TRANSFORMAÇÃO INVISÍVEL
O varejo de hoje não vai mais ser como era antes da pandemia. Hoje, com um cliente mais maduro digitalmente e outro ambiente econômico, há uma mudança gradual de mentalidade das empresas, que antes buscavam um crescimento forçado e acelerado baseado na diversificação nos canais de vendas.
"Em um ambiente de juro baixo, liquidez alta e crédito abundante, elas usavam essa estratégia mesmo que não fosse muito favorável", lembra Serrentino. "Elas pensavam: se eu ganhar massa crítica, muitos clientes, o negócio digital vai ganhar musculatura lá na frente", explicou Serrentino. "Mas agora, com o ambiente de juros explodindo em 14%, 15%, 16%, essa conta não fecha mais."
Ele cita o desempenho do e-commerce, que cresceu menos que o varejo em 2022, e teve uma pequena queda na penetração digital no primeiro trimestre deste ano. A primeira interpretação que vem à mente é: "o cliente voltou para a loja física porque a explosão digital perdeu força." Mas não é bem assim.

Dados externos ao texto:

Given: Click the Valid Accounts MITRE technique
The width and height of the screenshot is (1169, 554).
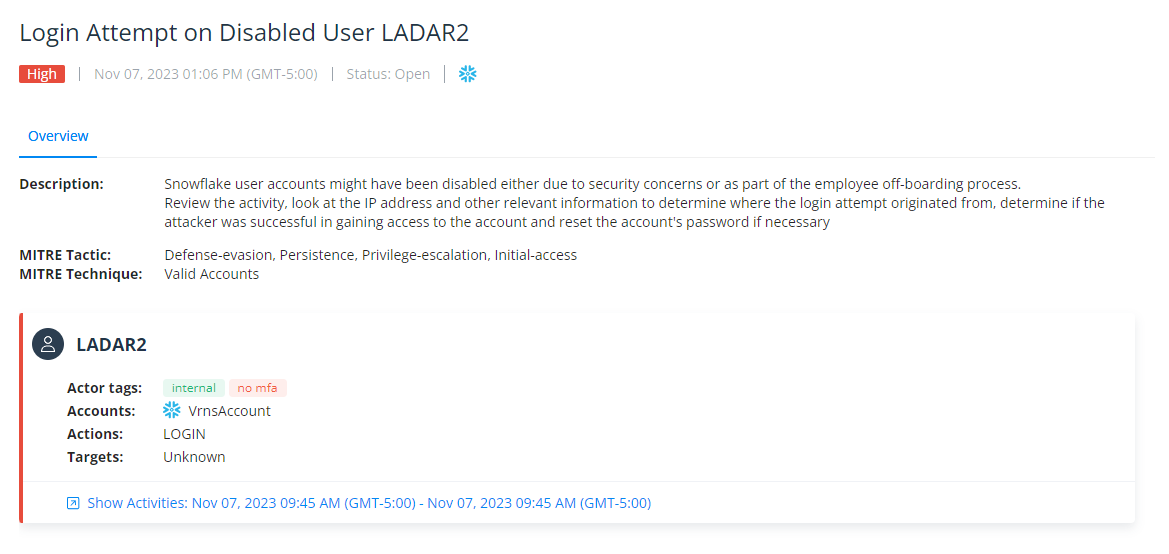Looking at the screenshot, I should click(x=211, y=274).
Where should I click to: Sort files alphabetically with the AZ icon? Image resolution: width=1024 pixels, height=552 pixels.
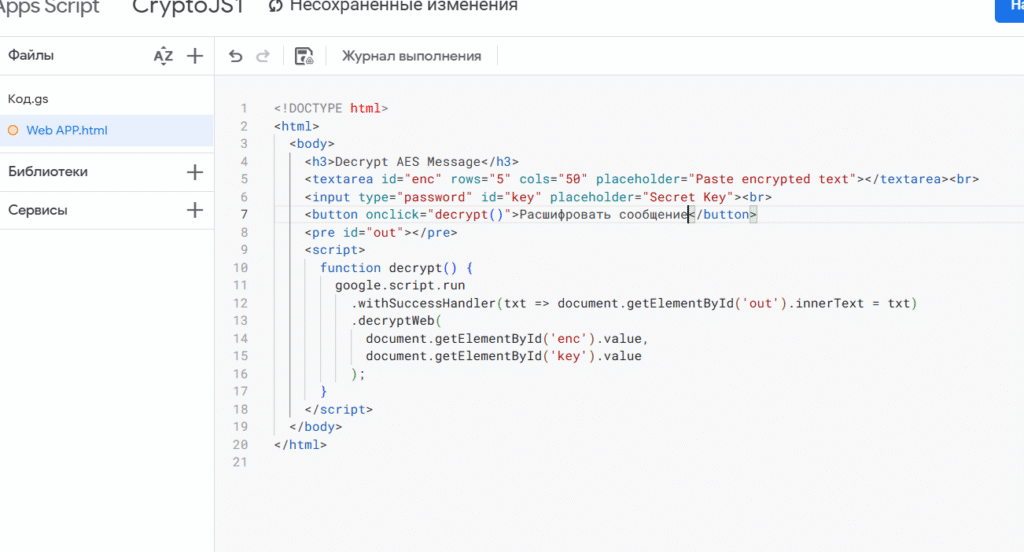coord(163,56)
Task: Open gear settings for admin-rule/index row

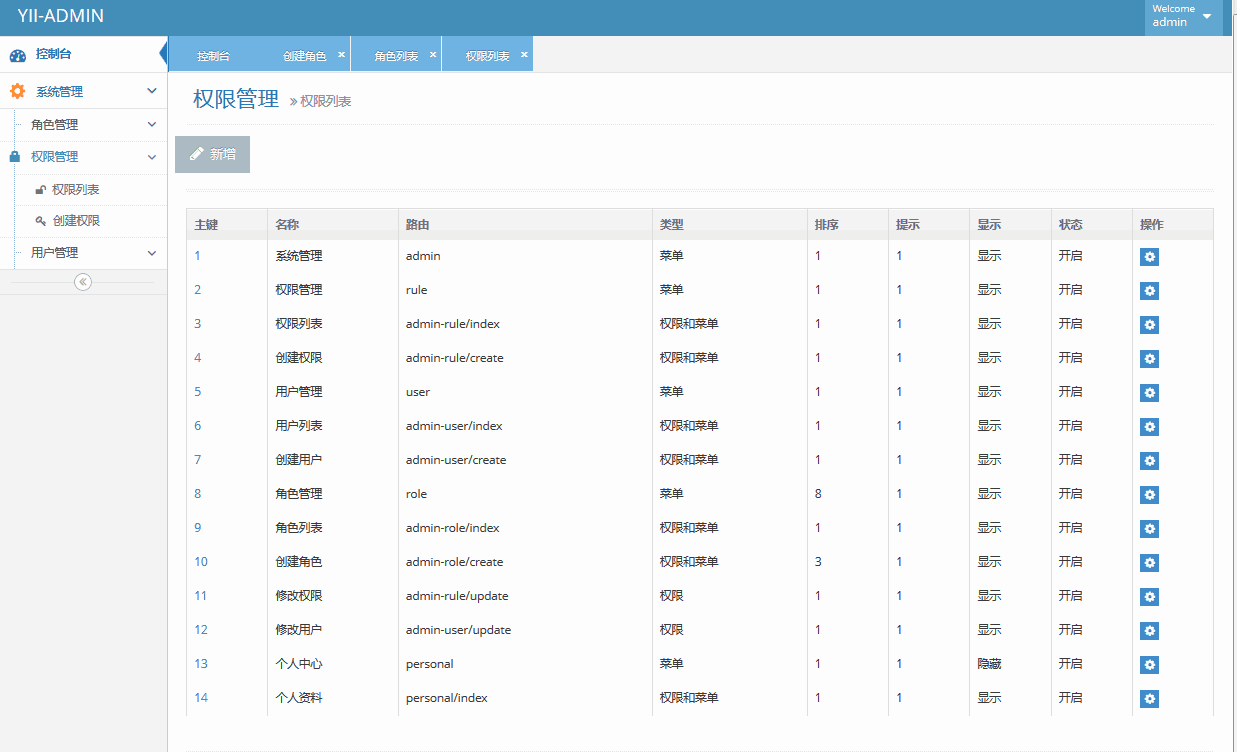Action: [1149, 325]
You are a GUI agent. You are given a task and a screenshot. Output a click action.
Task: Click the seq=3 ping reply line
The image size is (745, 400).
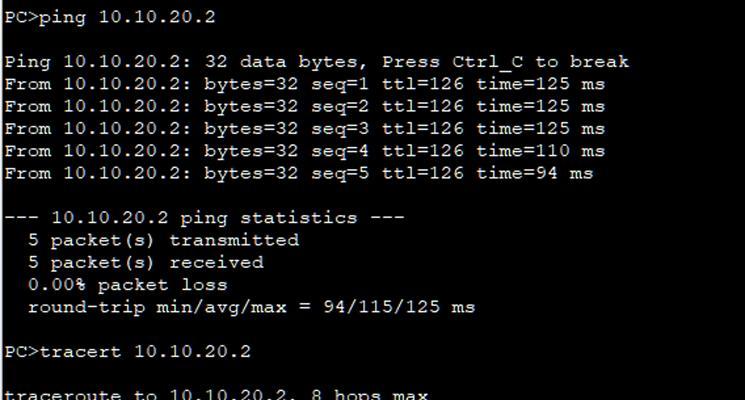[x=305, y=129]
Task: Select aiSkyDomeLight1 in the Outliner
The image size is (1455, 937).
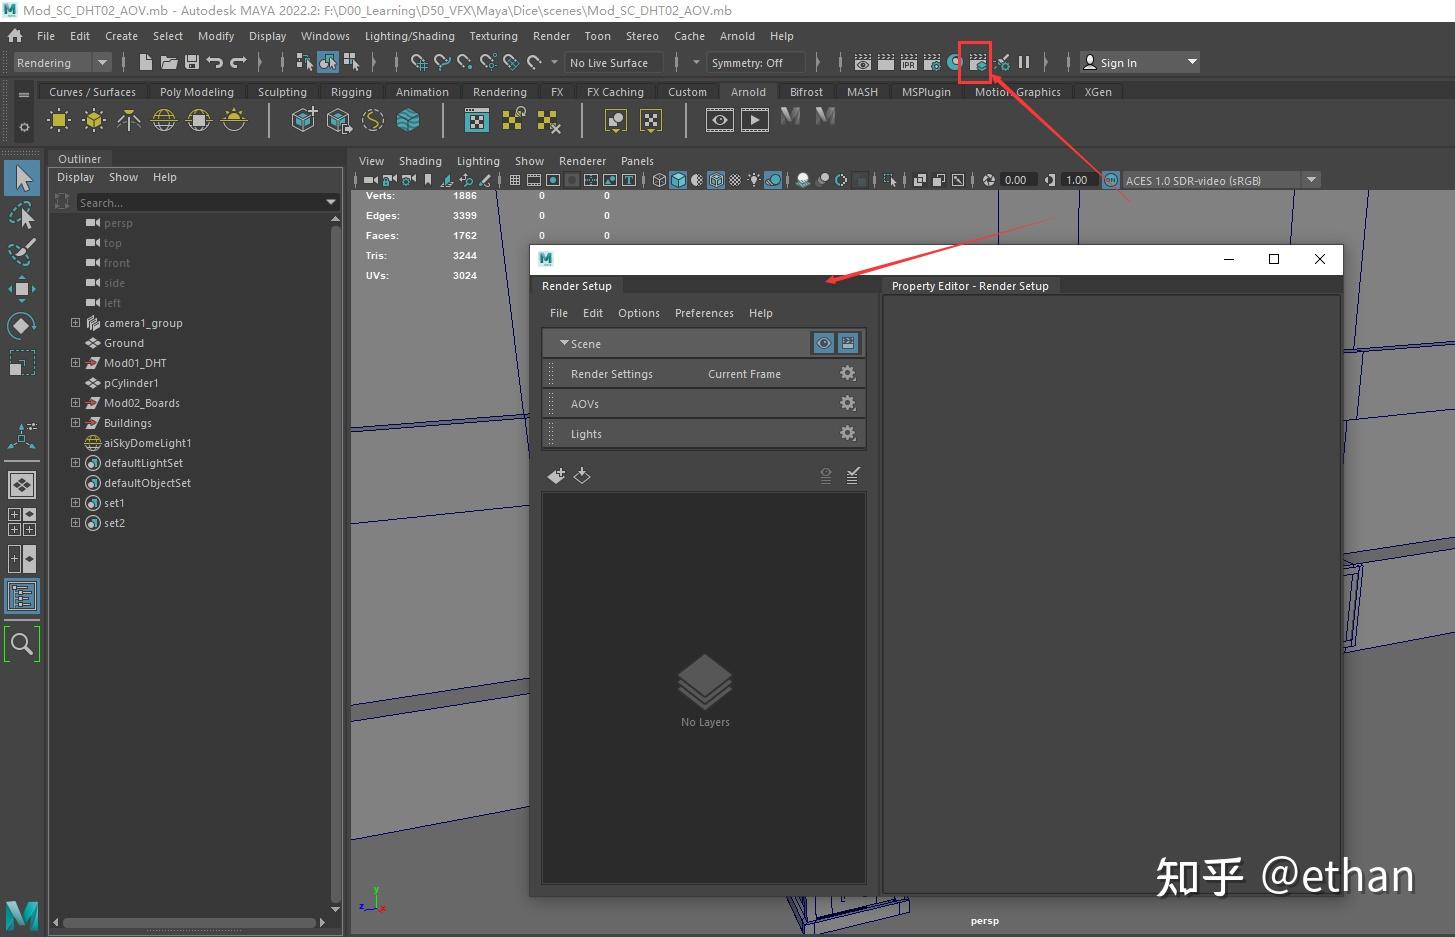Action: (x=147, y=443)
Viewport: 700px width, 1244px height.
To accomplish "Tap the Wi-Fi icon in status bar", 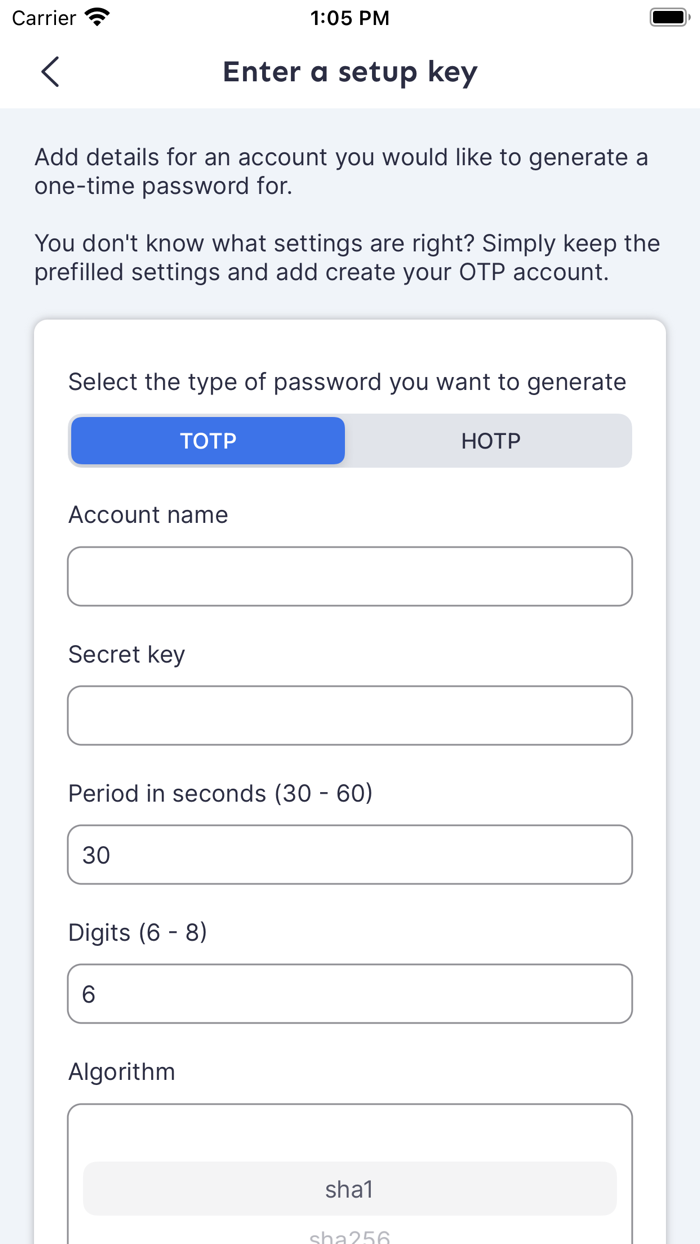I will pos(97,17).
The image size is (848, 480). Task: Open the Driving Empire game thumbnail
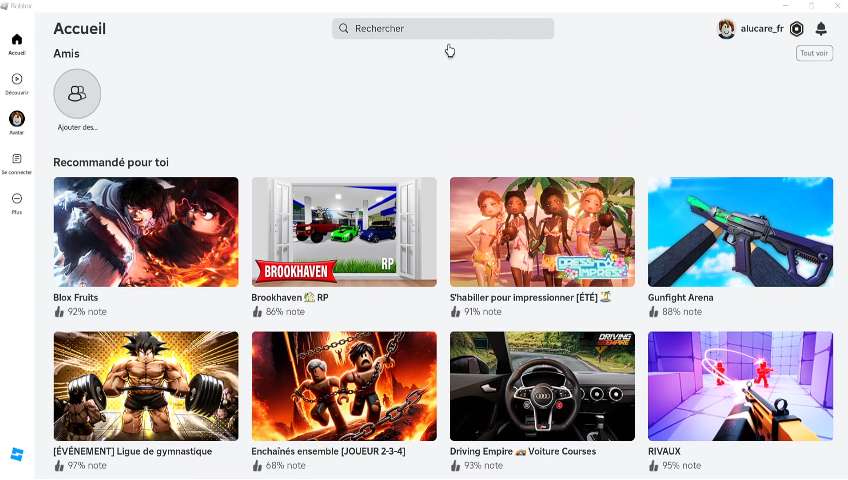pyautogui.click(x=542, y=386)
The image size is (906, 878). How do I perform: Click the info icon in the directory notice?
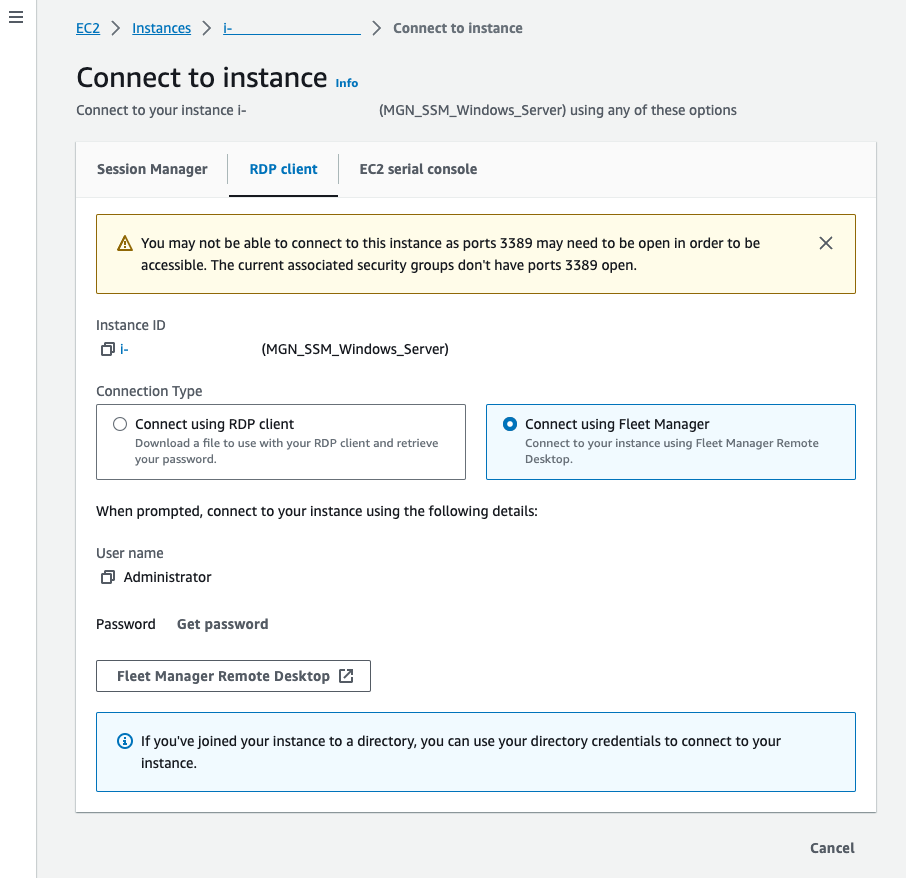point(124,740)
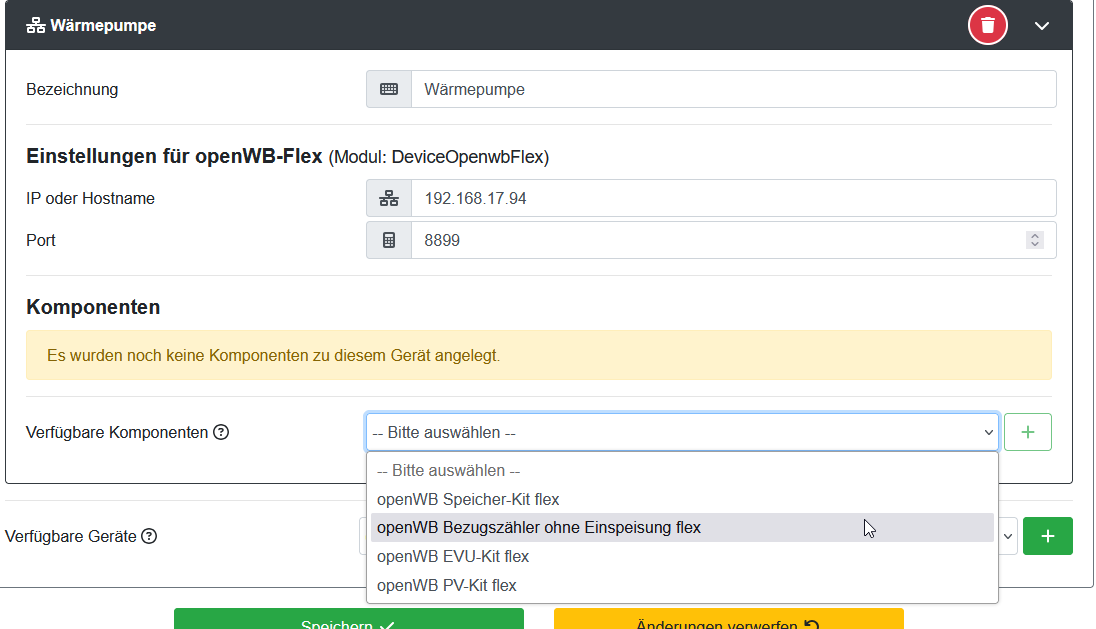Open the Verfügbare Geräte dropdown
Screen dimensions: 1096x629
[x=1007, y=536]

O especialista destacou que houve um desequilíbrio entre oferta e demanda, porque acabou o apelo das promoções de 10% sem juros, do frete grátis ilimitado, das campanhas promocionais agressivas e dos diferenciais de preço entre as vendas on e off-line.
"As pessoas voltaram a ser mais racionais para equilibrar suas jornadas de compra, e o foco hoje não é mais de crescimento forçado, mas de venda digital com lucro, com margem, buscando crescer trazendo clientes que depois voltam, e não os que compram uma vez só pelo preço baixo."
Os chineses, como o Alibaba, começaram a olhar bem antes para esse quesito, segundo Serrentino, mas hoje a agenda de transformação digital do varejo saiu das interações com o cliente por meio das funcionalidades da loja on-line ou física, para olhar mais para dentro do negócio, vivendo um ciclo de "transformação invisível". Ela não é tão perceptível por parte dos clientes, mas vai tornar o negócio tão eficiente e assertivo que ele vai perceber as melhoras, mas sem saber de onde vieram.
Como, por exemplo, usando a convergência entre o que é conteúdo, mídia, entretenimento e varejo, e transformando lojas físicas em verdadeiros estúdios de transmissão ao vivo para ativar clientes - caso do já citado live commerce, que apesar de ainda incipiente no Brasil, ganhou força na pandemia e chega a representar 25% de todo o faturamento do varejo e do e-commerce na China.
Isso engloba também as plataformas transacionais no Brasil, ainda muito limitadas, como o Tik Tok, mas que têm mais de 100 milhões de usuários ativos - quase o equivalente à população que compra on-line por aqui (108 milhões) -, que passam cerca de 80 minutos por dia se entretendo por lá.
Citando a China e seu ByteDance, e os Estados Unidos com o próprio Tik Tok, Serrentino lembra que nesses mercados esses apps têm um botão nos vídeos curtos que sutilmente joga o consumidor para um carrinho para que ele compre, se quiser, o que está sendo demonstrado ou apresentado.
No Brasil, deve chegar em pouco tempo, permitindo modificar uma plataforma de conteúdo em uma plataforma de venda para qualquer perfil de influenciador ou varejista, disse. "Isso muda a jornada, pois a necessidade por um produto é despertada pelo entretenimento."